What is the quotient 6-x/x^2+2x-3 divided by x^2-4x-12/x^2+4x+3 in simplified form? State any restrictions on the variable.
To divide these two rational expressions, we need to first factor all the polynomials involved:
6 - x = -(x - 6)
x^2 + 2x - 3 = (x + 3)(x - 1)
x^2 - 4x - 12 = (x - 6)(x + 2)
x^2 + 4x + 3 = (x + 1)(x + 3)
Now we can rewrite the division problem as multiplication by the reciprocal of the second fraction:
(6 - x)/(x^2 + 2x - 3) * (x^2 + 4x + 3)/(x^2 - 4x - 12)
Next, we can simplify the individual fractions by canceling factors:
(6 - x)/(x + 3)(x - 1) * (x + 1)(x + 3)/(x - 6)(x + 2)

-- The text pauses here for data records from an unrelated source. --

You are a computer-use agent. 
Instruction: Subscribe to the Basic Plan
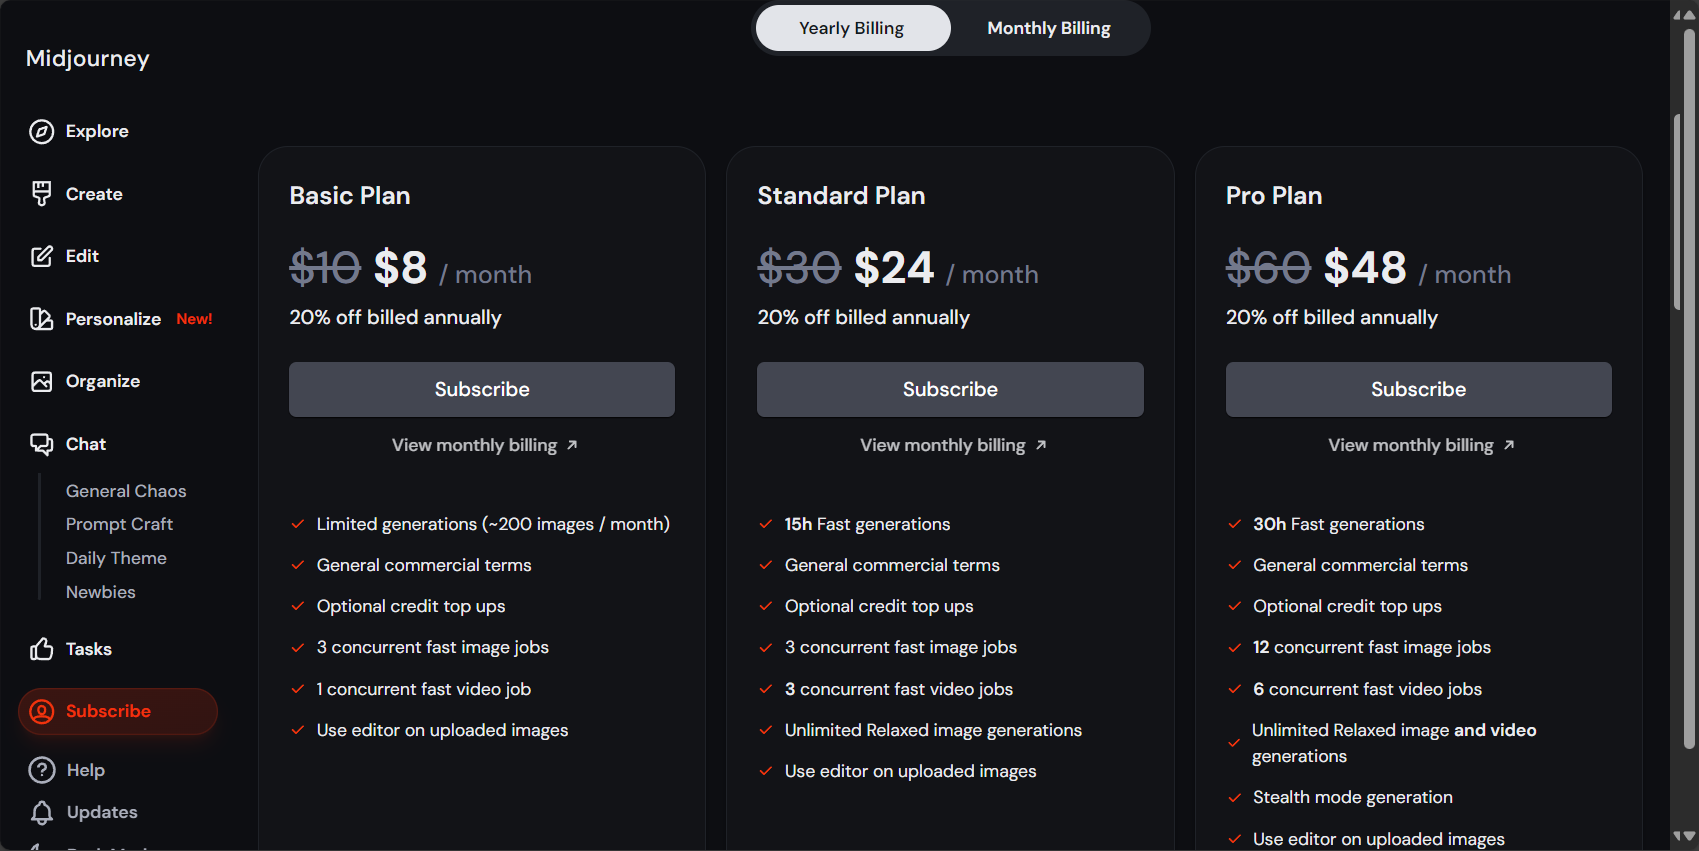[482, 389]
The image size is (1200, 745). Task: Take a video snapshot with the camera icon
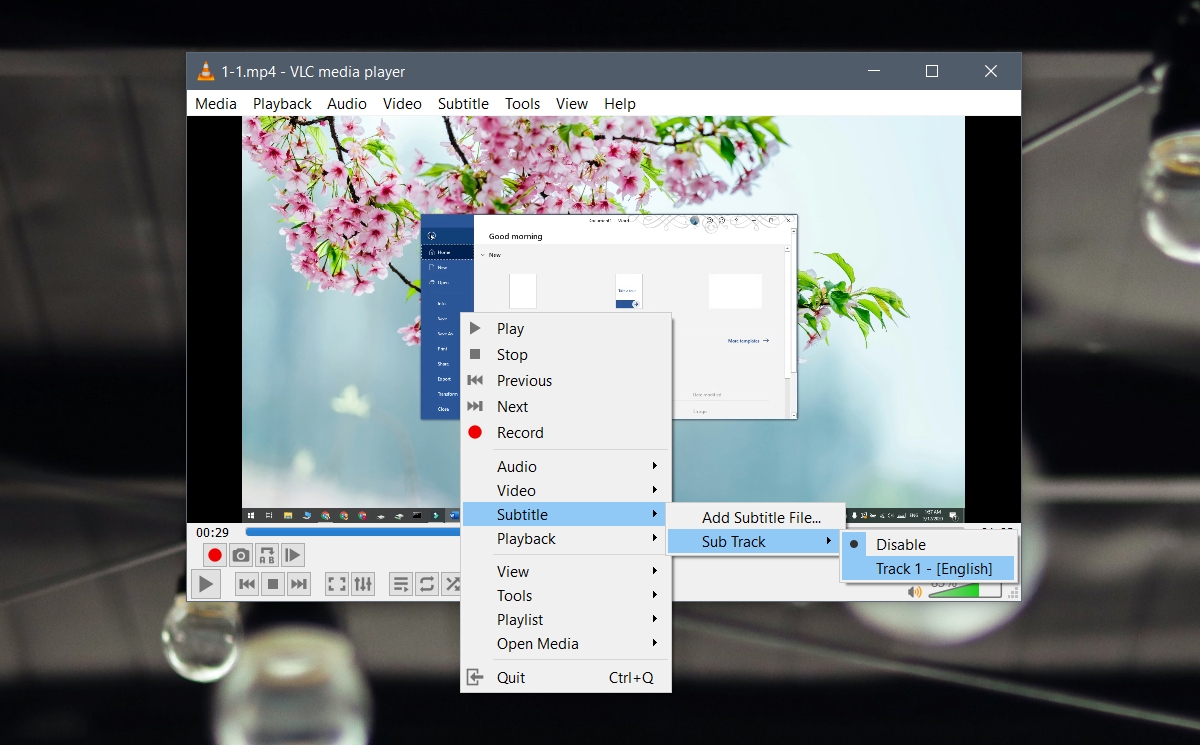(x=241, y=555)
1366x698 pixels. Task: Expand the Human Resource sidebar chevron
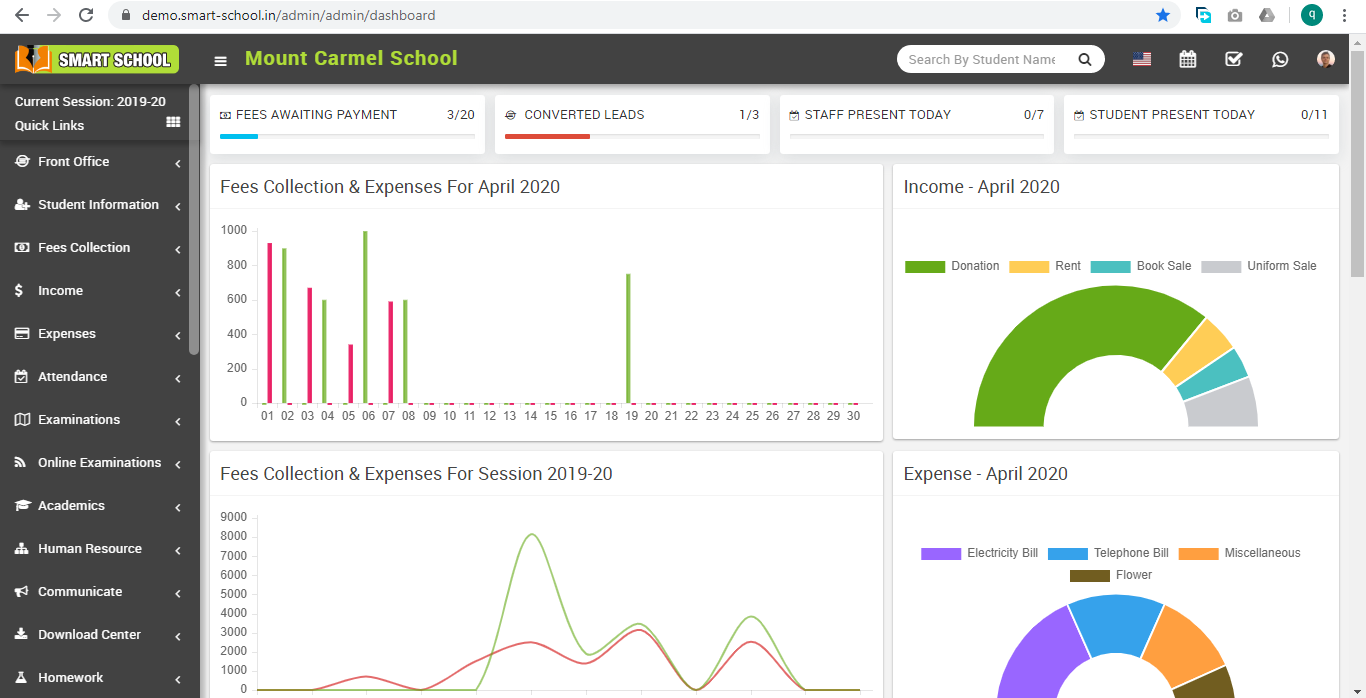click(177, 550)
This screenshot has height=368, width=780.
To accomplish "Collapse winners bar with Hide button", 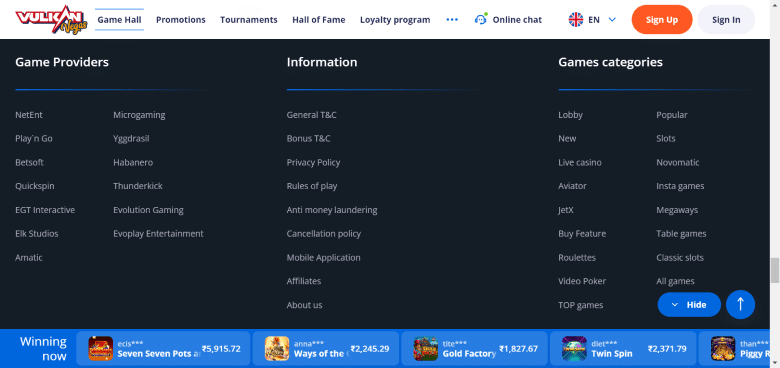I will (689, 305).
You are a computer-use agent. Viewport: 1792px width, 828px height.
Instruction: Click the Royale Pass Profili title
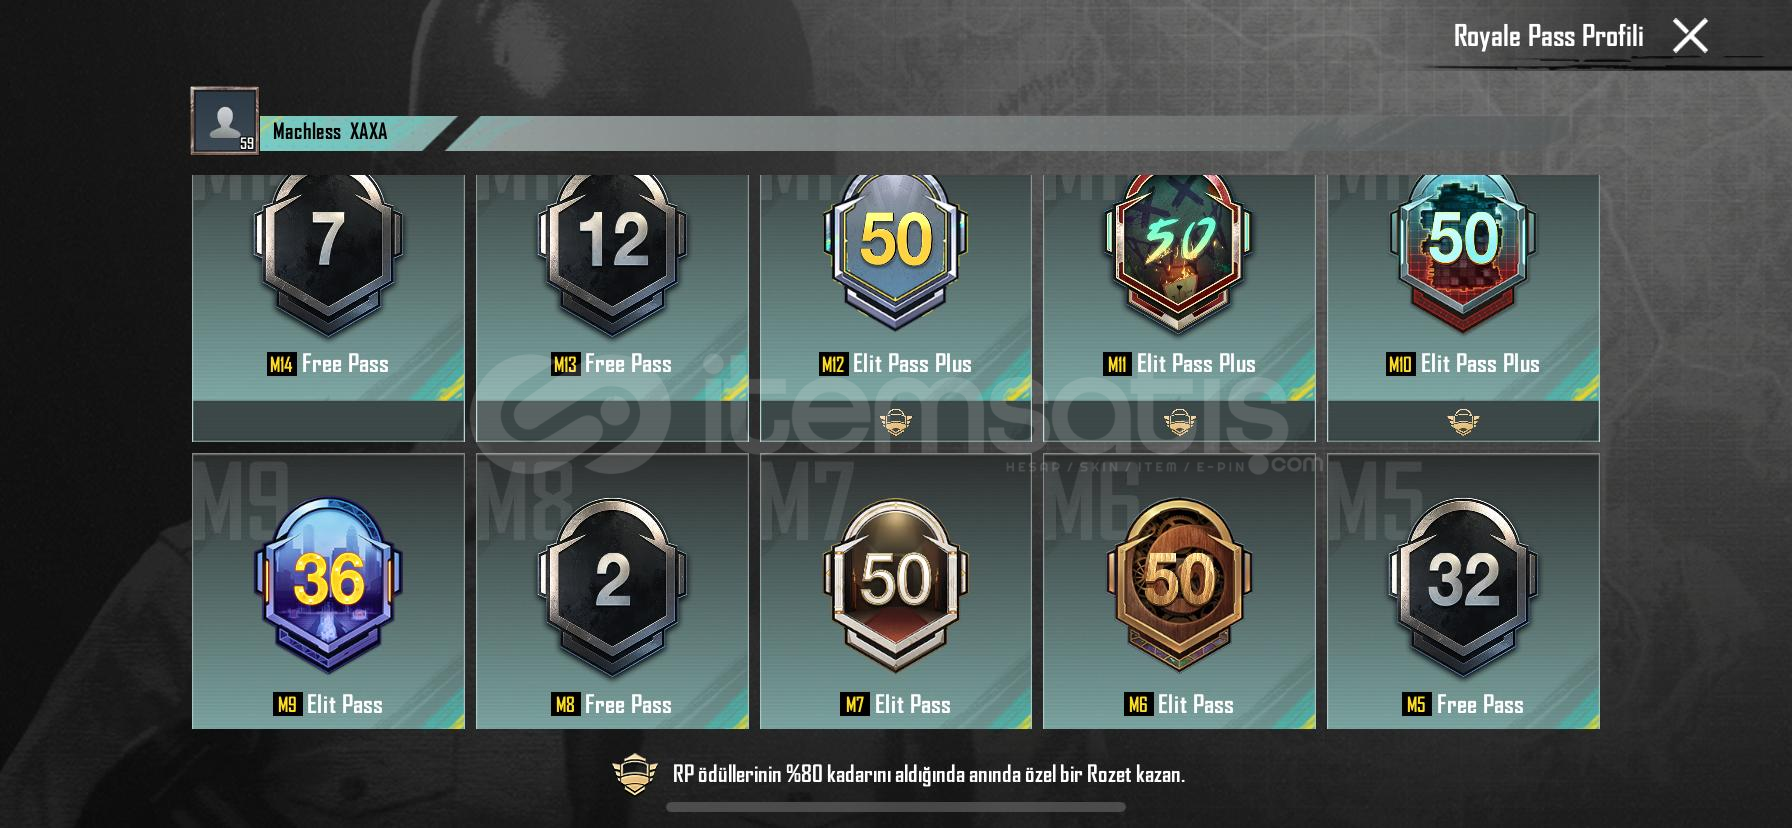coord(1548,37)
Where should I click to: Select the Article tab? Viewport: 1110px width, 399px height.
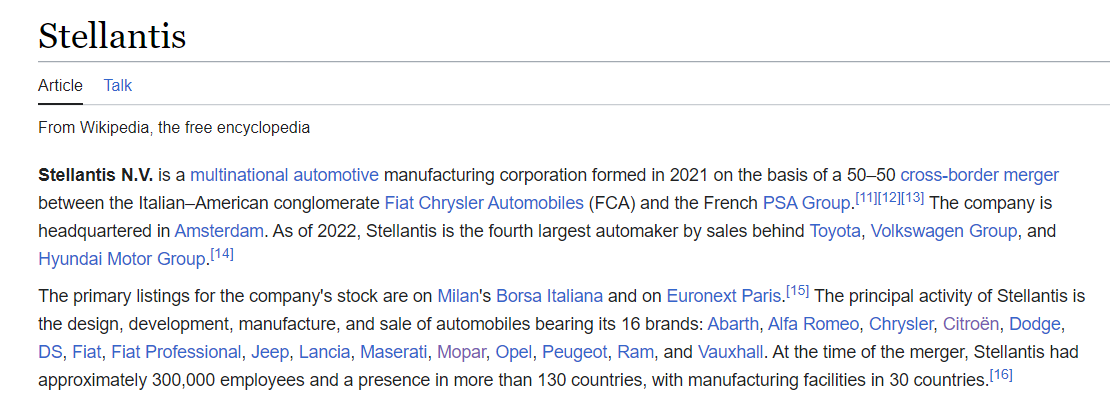pyautogui.click(x=60, y=86)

Then, we can cancel out common factors in the numerator and denominator:
-(x - 6)(x + 1)/(x - 1)(x + 2)
This is the simplified form of the quotient. However, we need to consider any restrictions on the variable. From the factorization above, we see that the expressions in the denominators cannot equal zero. Therefore, we must exclude x = -3, 1, -2, and 6 from the domain of the quotient function.